TEXTO DO DOCUMENTO:
━━━━━━━━━━━━━━━━━━━━

Das 68 universidades federais brasileiras, dez confirmaram à reportagem que oferecem ou já ofereceram projetos de extensão, cursos ou atividades de constelação. Além da UFSC, as seguintes universidades confirmaram ter projetos com a prática: Universidade Federal de Goiás (UFG), Universidade Federal de Mato Grosso (UFMT), Universidade Federal de Pernambuco (UFPE), Universidade Federal do Ceará (UFC), Universidade Federal do Rio Grande do Norte (UFRN). A UFU, citada na matéria, realizou o último curso de Direito Sistêmico em 2022. A Universidade Federal do Acre (UFAC) e a Universidade Federal de Jataí (UFJ) também informaram terem encerrado as atividades.
É na área da saúde que a constelação ganha cada vez mais espaço em projetos de extensão nas universidades federais. Um exemplo é o Projeto Amanhecer da UFSC. Criado em 1996 “a fim de oferecer terapias complementares aos profissionais de enfermagem do Hospital Universitário”, o projeto recebeu esse nome em 2004, quando se expandiu para “oferecer terapias complementares em saúde também aos servidores e comunidade acadêmica”.
Coordenadora do Amanhecer e professora do Curso de Farmácia da UFSC, Liliete Souza conta que o projeto já chegou a oferecer 47 tipos de terapias alternativas, entre atividades contempladas nas PICs e iniciativas próprias, como astrologia vocacional e bambuterapia. A professora, que também ministra as oficinas de dança meditativa, explica que todas as atividades são desenvolvidas de forma voluntária por professores ou outros profissionais sem vínculo com a universidade.

━━━━━━━━━━━━━━━━━━━━

EXTRATO DE DADOS:

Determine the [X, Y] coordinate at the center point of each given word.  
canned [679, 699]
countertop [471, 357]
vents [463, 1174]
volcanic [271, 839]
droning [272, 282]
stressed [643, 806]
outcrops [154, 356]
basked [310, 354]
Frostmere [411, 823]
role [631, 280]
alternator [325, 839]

━━━━━━━━━━━━━━━━━━━━

ENUNCIADO DA TAREFA:
Transcreva na íntegra o texto sobre a constelação nas universidades federais, sem alterar nenhuma palavra ou sinal de pontuação.

RESPOSTA DO EXERCÍCIO:
Das 68 universidades federais brasileiras, dez confirmaram à reportagem que oferecem ou já ofereceram projetos de extensão, cursos ou atividades de constelação. Além da UFSC, as seguintes universidades confirmaram ter projetos com a prática: Universidade Federal de Goiás (UFG), Universidade Federal de Mato Grosso (UFMT), Universidade Federal de Pernambuco (UFPE), Universidade Federal do Ceará (UFC), Universidade Federal do Rio Grande do Norte (UFRN). A UFU, citada na matéria, realizou o último curso de Direito Sistêmico em 2022. A Universidade Federal do Acre (UFAC) e a Universidade Federal de Jataí (UFJ) também informaram terem encerrado as atividades.
É na área da saúde que a constelação ganha cada vez mais espaço em projetos de extensão nas universidades federais. Um exemplo é o Projeto Amanhecer da UFSC. Criado em 1996 “a fim de oferecer terapias complementares aos profissionais de enfermagem do Hospital Universitário”, o projeto recebeu esse nome em 2004, quando se expandiu para “oferecer terapias complementares em saúde também aos servidores e comunidade acadêmica”.
Coordenadora do Amanhecer e professora do Curso de Farmácia da UFSC, Liliete Souza conta que o projeto já chegou a oferecer 47 tipos de terapias alternativas, entre atividades contempladas nas PICs e iniciativas próprias, como astrologia vocacional e bambuterapia. A professora, que também ministra as oficinas de dança meditativa, explica que todas as atividades são desenvolvidas de forma voluntária por professores ou outros profissionais sem vínculo com a universidade.